I suspected we had hit pay dirt. I figured this was some kind of list of men with whom the victim had engaged in sex. But to prove that I would have to put her under oath and ask her what it all meant. Trouble is, in most rape cases the Rape Shield Statute prohibits the defense from inquiring into the victim’s past history of sexual escapades on the grounds that even a prostitute can be raped. But there are exceptions to the Rape Shield Statute and I won just such an exception by arguing that the statute didn’t apply when questions of consent were at issue. I dreaded taking a sworn deposition from the young girl in which I would take her through what I knew would be a traumatic recitation if the “Incidents” document was what I thought it was, but I also knew that my client’s future depended upon this single document.
As I suspected, the nine guys named on the “Incidents” list were high school boys with whom the victim had been intimate.
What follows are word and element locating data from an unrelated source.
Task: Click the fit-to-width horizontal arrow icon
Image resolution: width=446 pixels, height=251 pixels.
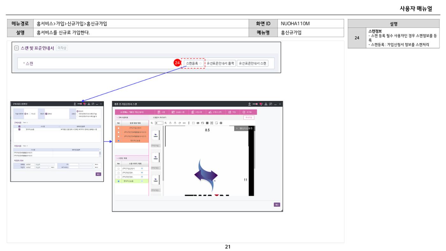Action: (184, 123)
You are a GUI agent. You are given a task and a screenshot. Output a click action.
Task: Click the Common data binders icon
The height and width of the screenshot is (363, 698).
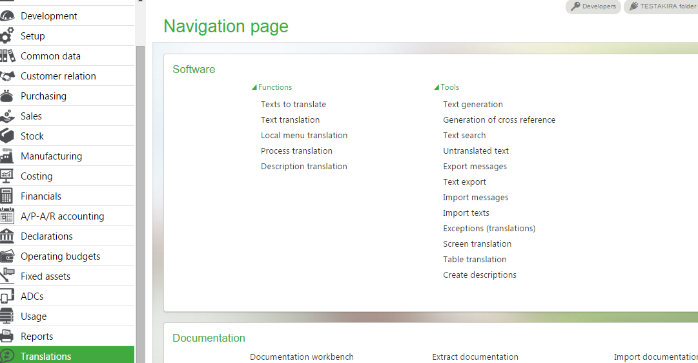point(7,56)
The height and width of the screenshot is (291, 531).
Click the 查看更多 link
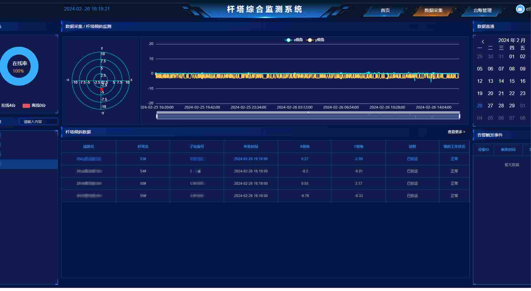[x=456, y=132]
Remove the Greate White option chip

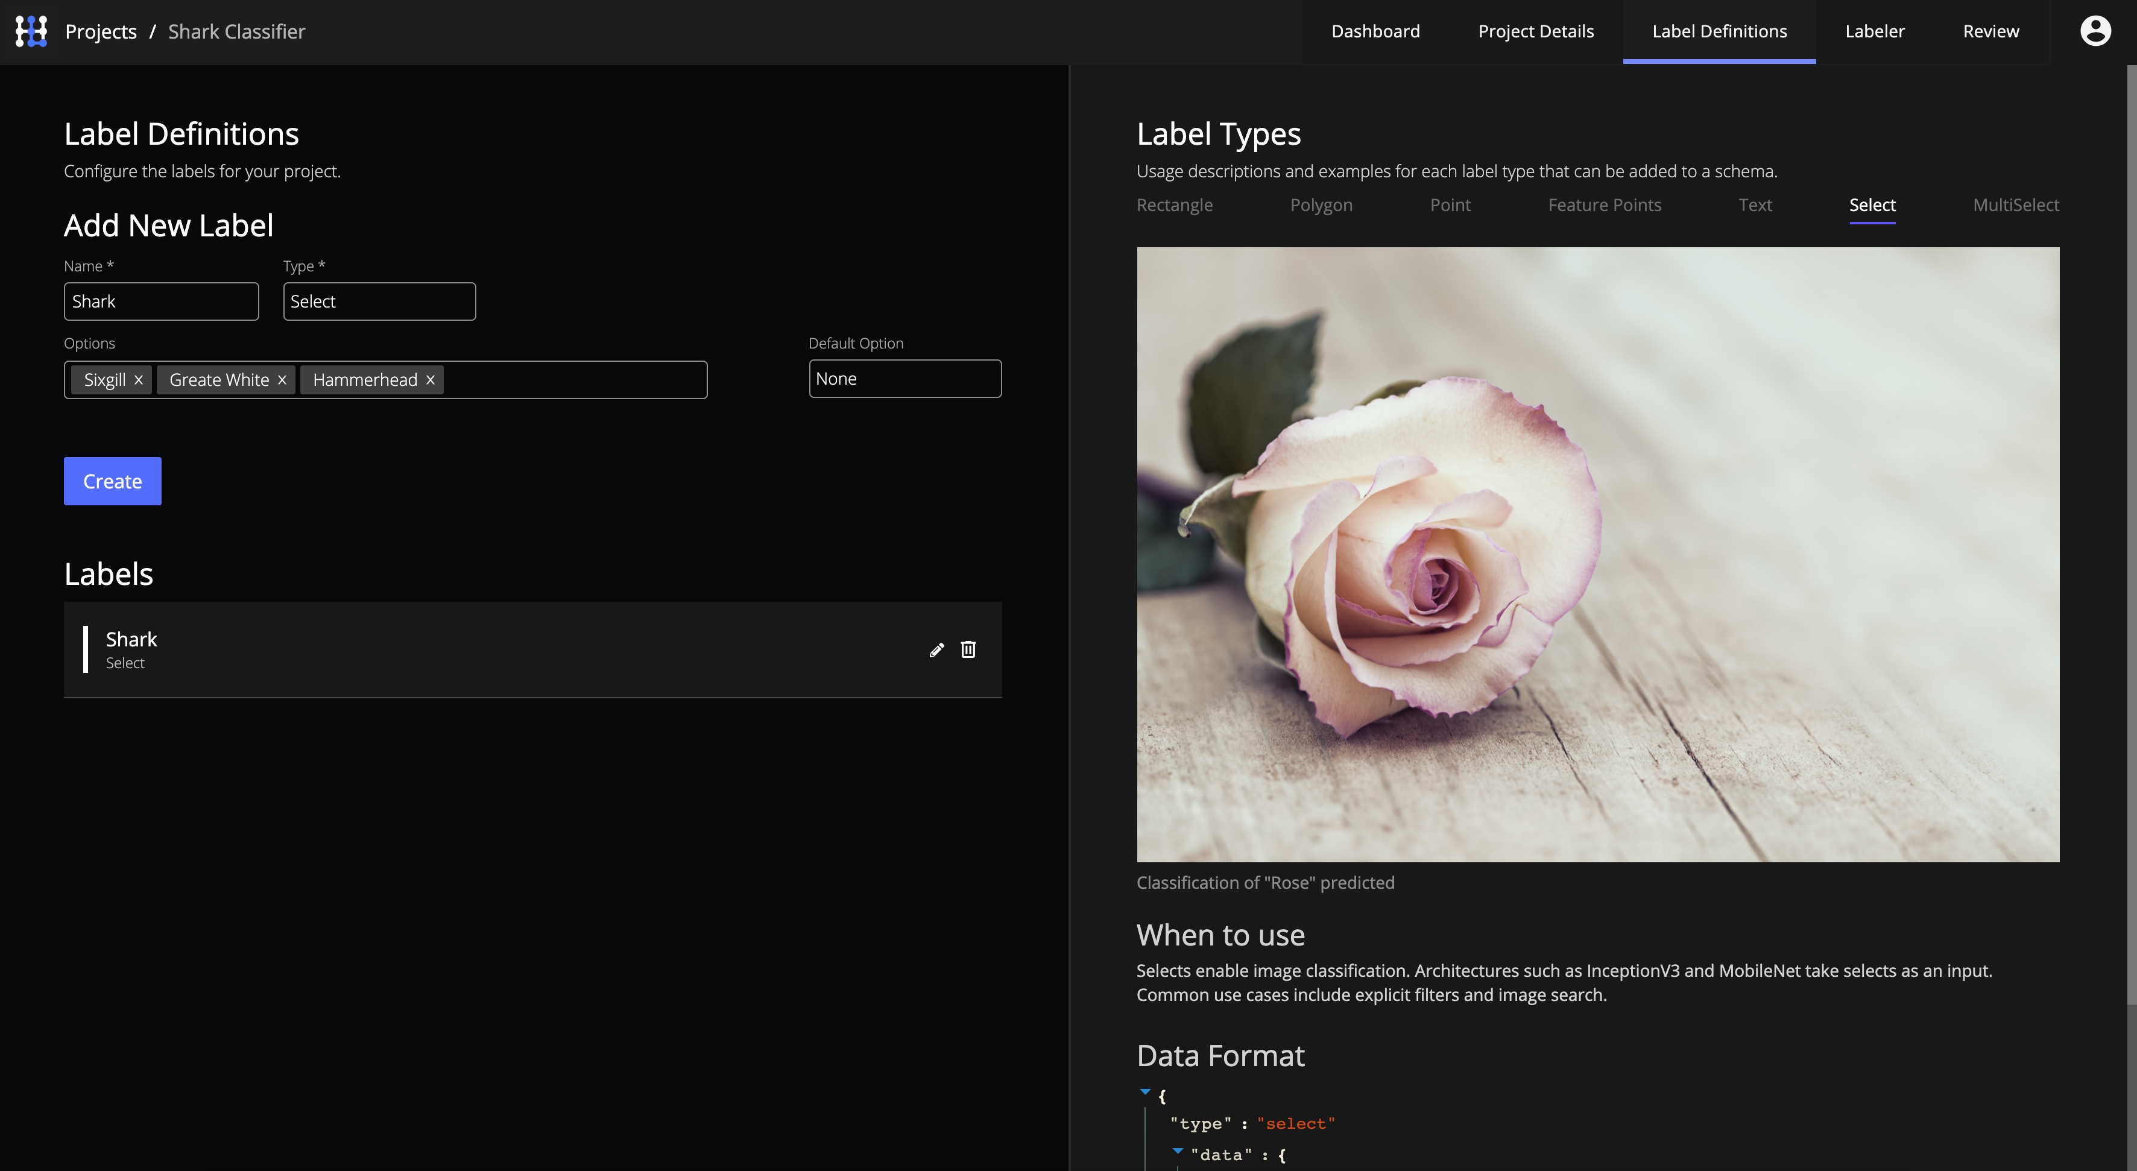tap(282, 380)
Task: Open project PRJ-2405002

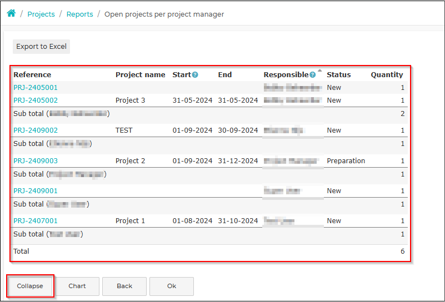Action: (36, 100)
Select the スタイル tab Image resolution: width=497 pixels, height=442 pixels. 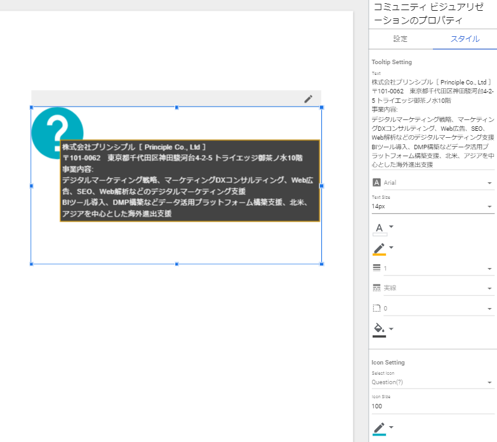pos(465,39)
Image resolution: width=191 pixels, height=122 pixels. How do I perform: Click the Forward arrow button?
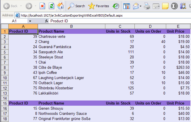[x=29, y=6]
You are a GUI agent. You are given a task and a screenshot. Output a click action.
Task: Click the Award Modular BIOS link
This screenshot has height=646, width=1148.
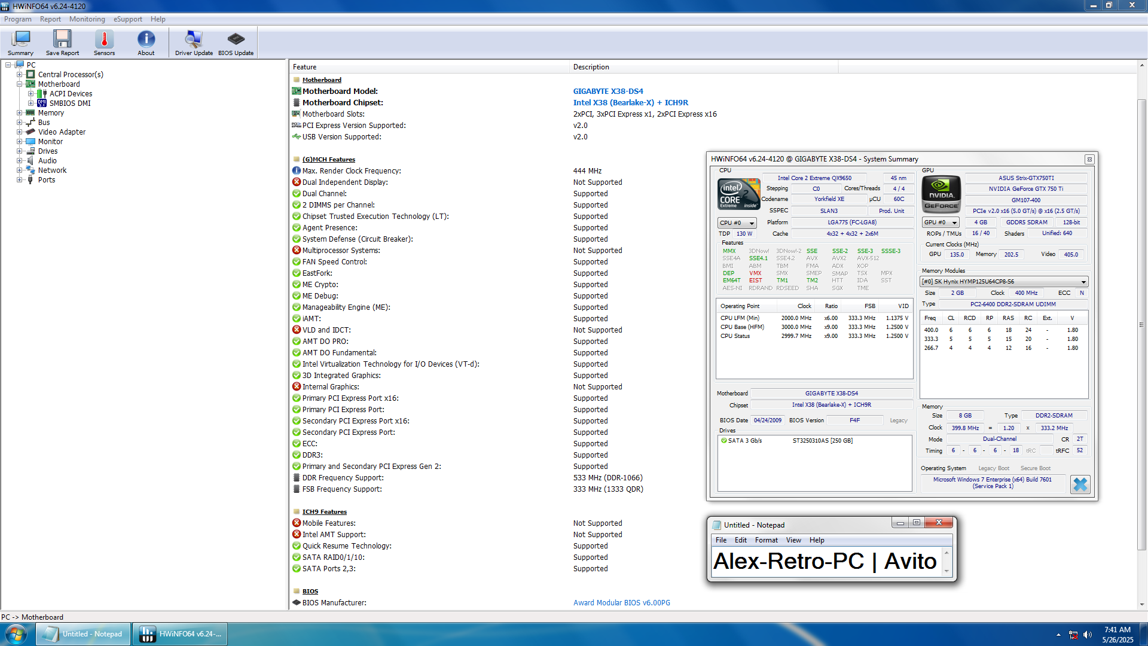621,603
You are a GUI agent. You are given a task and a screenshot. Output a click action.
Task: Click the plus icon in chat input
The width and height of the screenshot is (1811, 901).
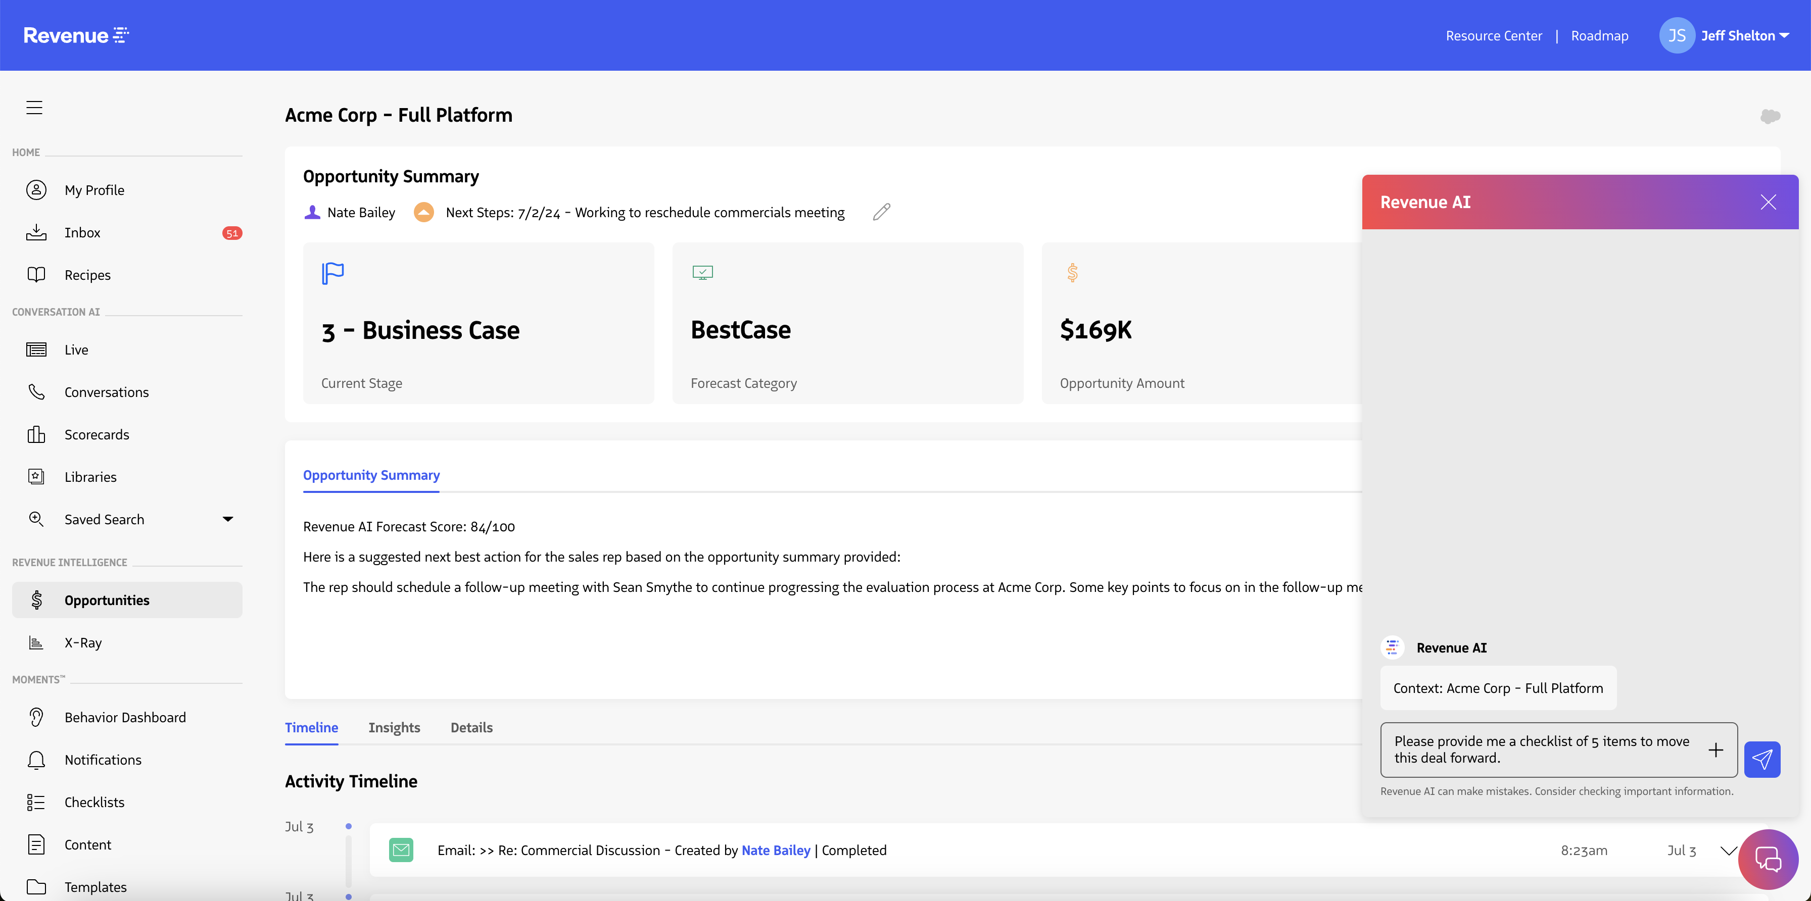1715,750
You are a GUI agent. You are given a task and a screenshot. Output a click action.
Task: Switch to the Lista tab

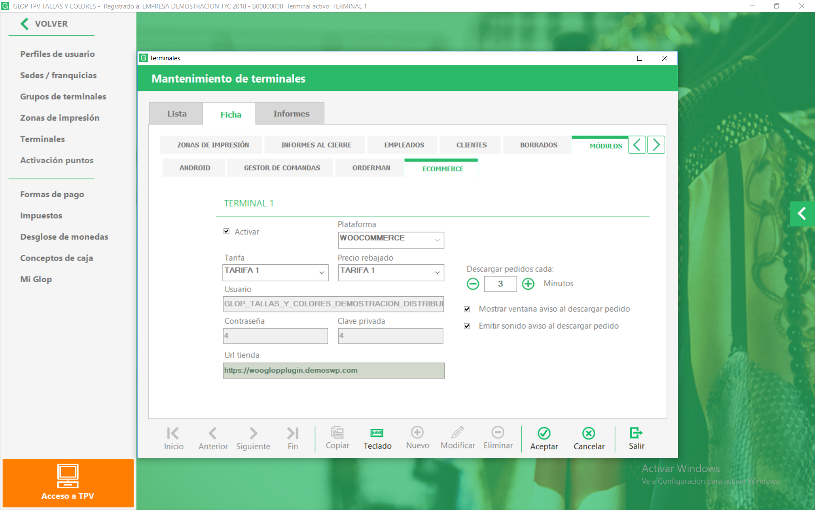(x=177, y=113)
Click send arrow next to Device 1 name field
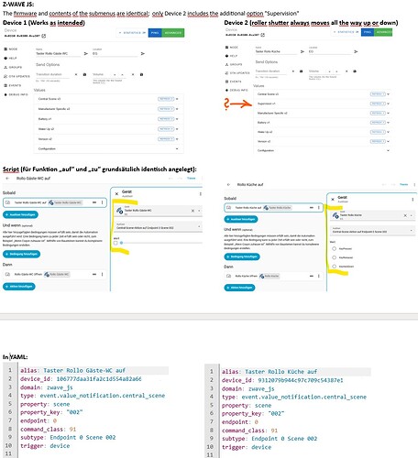 click(86, 53)
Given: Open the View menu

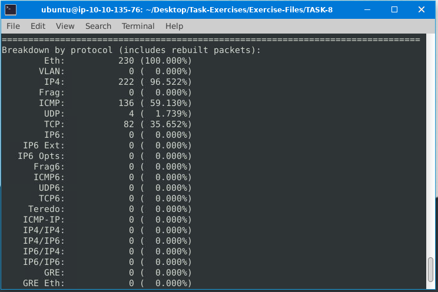Looking at the screenshot, I should click(x=65, y=26).
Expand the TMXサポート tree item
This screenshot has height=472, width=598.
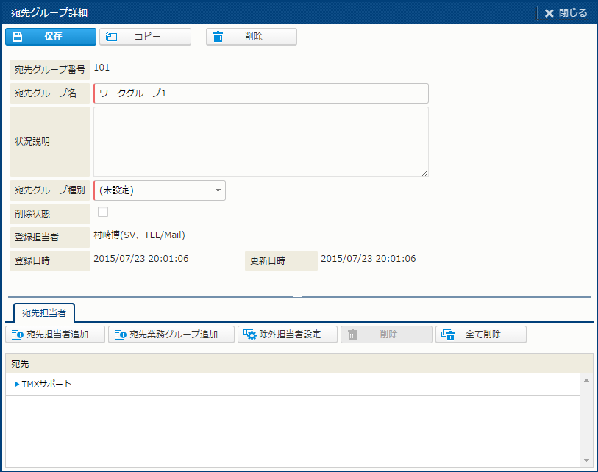17,384
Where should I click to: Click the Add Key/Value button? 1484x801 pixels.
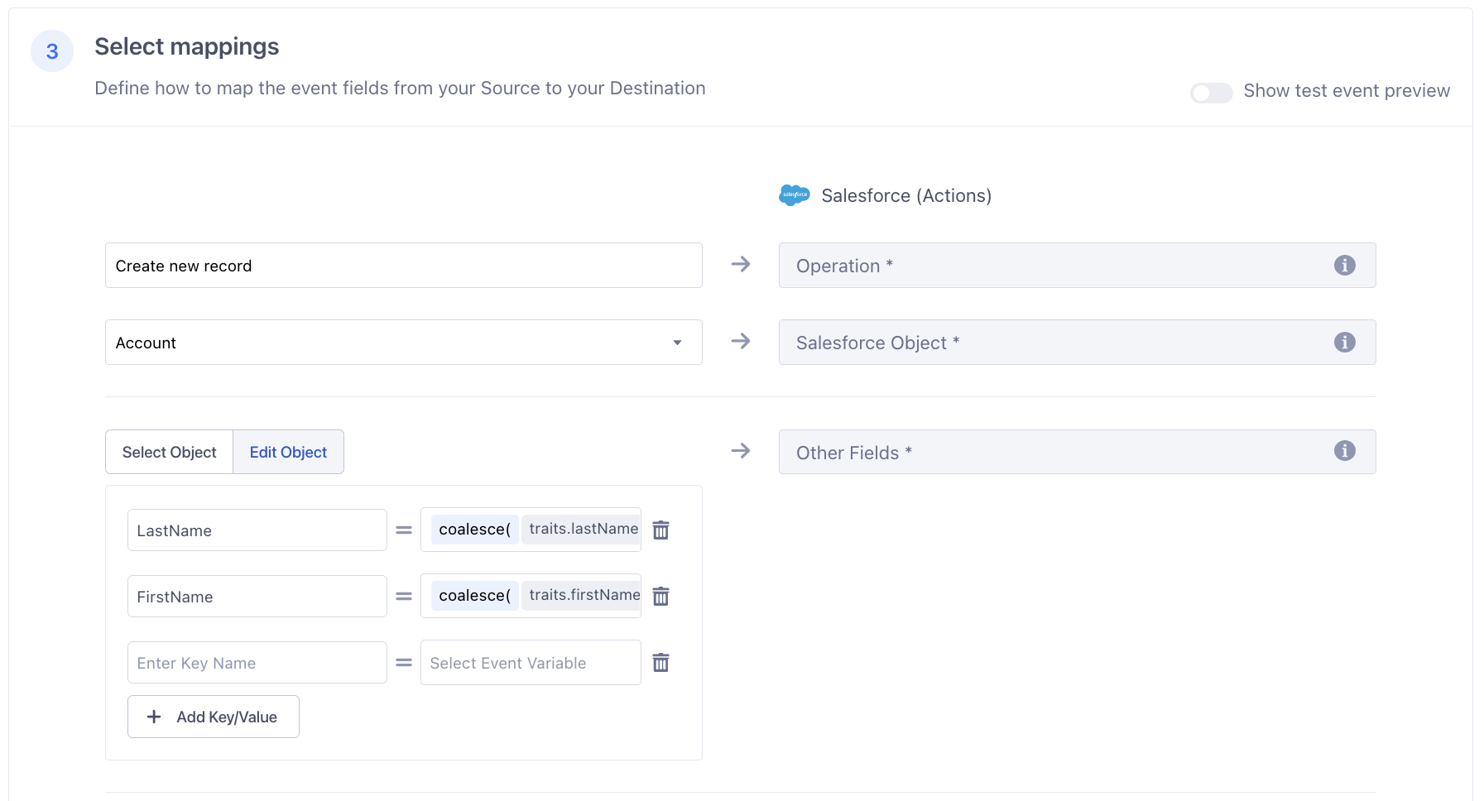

When she wrote, for example, “6 times” next to Randy’s name, it meant that she had sex with him on six separate occasions. If a guy received four stars, like Michael did, that meant that the sex was outstanding. A boy who received no stars, like poor Tyrone, was “no good,” she explained. She also said she wrote things like “butt ass naked” to help her remember whether the encounter involved clothing. The dates, of course, were the dates on which she had sex with the boy in question. All the dates were clustered within one year and led right up to my client’s name and two dates. In case you’re wondering, he rated three stars and they did it with their clothes on. I tried to be as pleasant and professional as possible, but she still wound up breaking down and crying several times during the deposition. I know we were both glad when her testimony was over.
A few days later I got a call from the prosecutor informing me that the charges against my client were being dropped. I didn’t ask why, I just thanked her. I’ll probably never know if the prosecutor dropped the charges because the “Incidents” list undermined her confidence in the victim’s honesty or whether she simply realized that it would be too difficult to win the case against my client with the “Incidents” list entered into evidence and the victim facing another grueling examination in front of open court.